» **TEXT PASSAGE**
============
Stream It Or Skip It

Stream It Or Skip It: ‘The Devil All the Time’ on Netflix, a Murder-Happy Drama That’s No Fun, Despite its Stellar Cast

Netflix’s The Devil All the Time is set in Knockemstiff, Ohio, which is not fictional, although we understandably might assume otherwise. Based on the acclaimed 2011 novel by Daniel Ray Pollock, the film lines up an impressive cast beneath filmmaker Antonio Campos, whose Christine Chubbuck biopic Christine was a hell of a character drama (that almost nobody saw). So will this sprawling Southern Gothic saga knock us stiff or leave us hanging or what?

THE DEVIL ALL THE TIME: STREAM IT OR SKIP IT?

The Gist: The misery begins in Knockemstiff, 1957. Willard Russell (Bill Skarsgard) lives there with his wife Charlotte (Haley Bennett) and boy Arvin (Michael Banks Repeta). In the woods near their humble rented home, Willard put up a “weathered cross,” where he and Arvin can kneel and pray — and where Willard plots to retaliate against the three men who make disparaging comments about their family, which might mean Knockemstiff should be rebranded Clobberthashitouttaem. This is a lesson for the kid, frequently bullied, to “pick your time” for retaliation. The cross is possibly an homage to the one Willard saw in the war, although it was decorated with a crucified American soldier, dripping blood, covered in flies and not dead yet. Willard finished the man off and came home with a haunted look, so maybe the misery began a decade and some earlier, in the South Pacific.
============
» **WHAT THIS EXERCISE ASKS**
A. Quote the review's opening paragraphs word for word, from "Stream It Or Skip It: ‘The" to "hanging or what?".
B. Continue the review of The Devil All the Time from the point where it stops.

» **DATASET EXTRACT**
============
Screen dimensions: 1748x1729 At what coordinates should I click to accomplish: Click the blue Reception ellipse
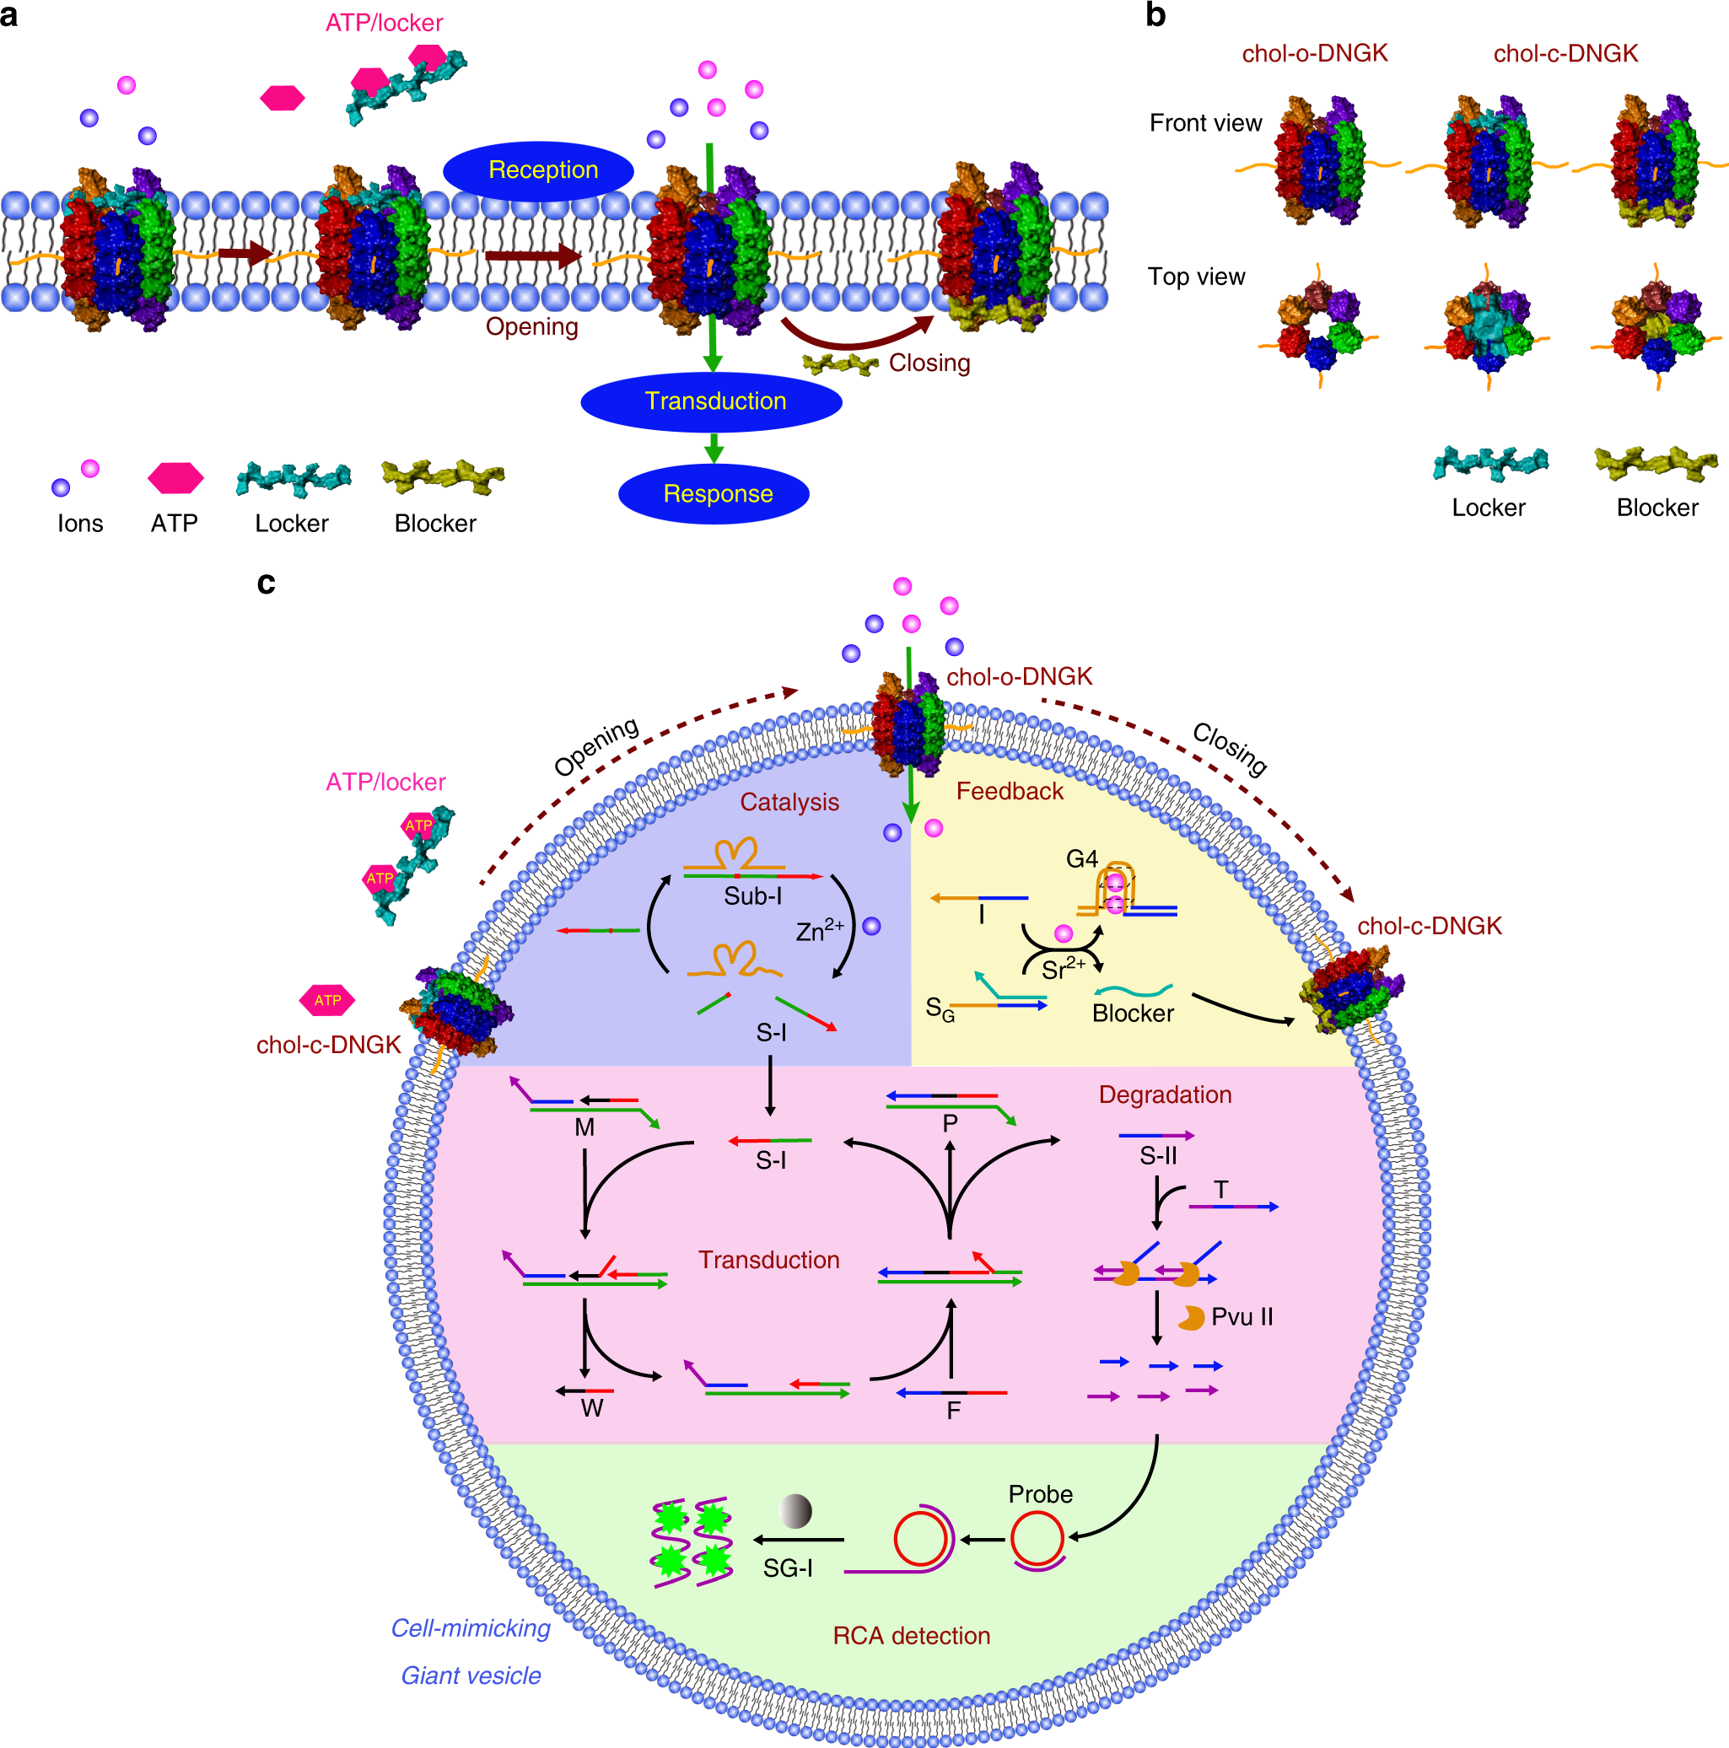point(538,170)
============
» **ANSWERS PROVIDED**
A.
Stream It Or Skip It: ‘The Devil All the Time’ on Netflix, a Murder-Happy Drama That’s No Fun, Despite its Stellar Cast

Netflix’s The Devil All the Time is set in Knockemstiff, Ohio, which is not fictional, although we understandably might assume otherwise. Based on the acclaimed 2011 novel by Daniel Ray Pollock, the film lines up an impressive cast beneath filmmaker Antonio Campos, whose Christine Chubbuck biopic Christine was a hell of a character drama (that almost nobody saw). So will this sprawling Southern Gothic saga knock us stiff or leave us hanging or what?

B.
Things in Cold Creek, West Virginia, where Willard grew up, sometimes don’t seem much better. The local preacher, Roy Laferty (Harry Melling), is a pinheaded maniac who dumps live spiders on his face mid-sermon to show how he conquered his fear, and the flock is sure impressed, and if not, they’re sure… something. Roy marries Helen (Mia Wasikowska), who Willard’s mother wanted to pair him with. Roy and Helen have a baby girl who’ll grow up to be Lenora (Eliza Scanlen), raised by Willard’s mom after the parents die horribly. She’ll also raise Arvin from age nine into his teens (Tom Holland) when his parents meet the reaper, but not until after Willard, in a fit of grief and desperation, sacrifices his son’s beloved dog to God. Rough.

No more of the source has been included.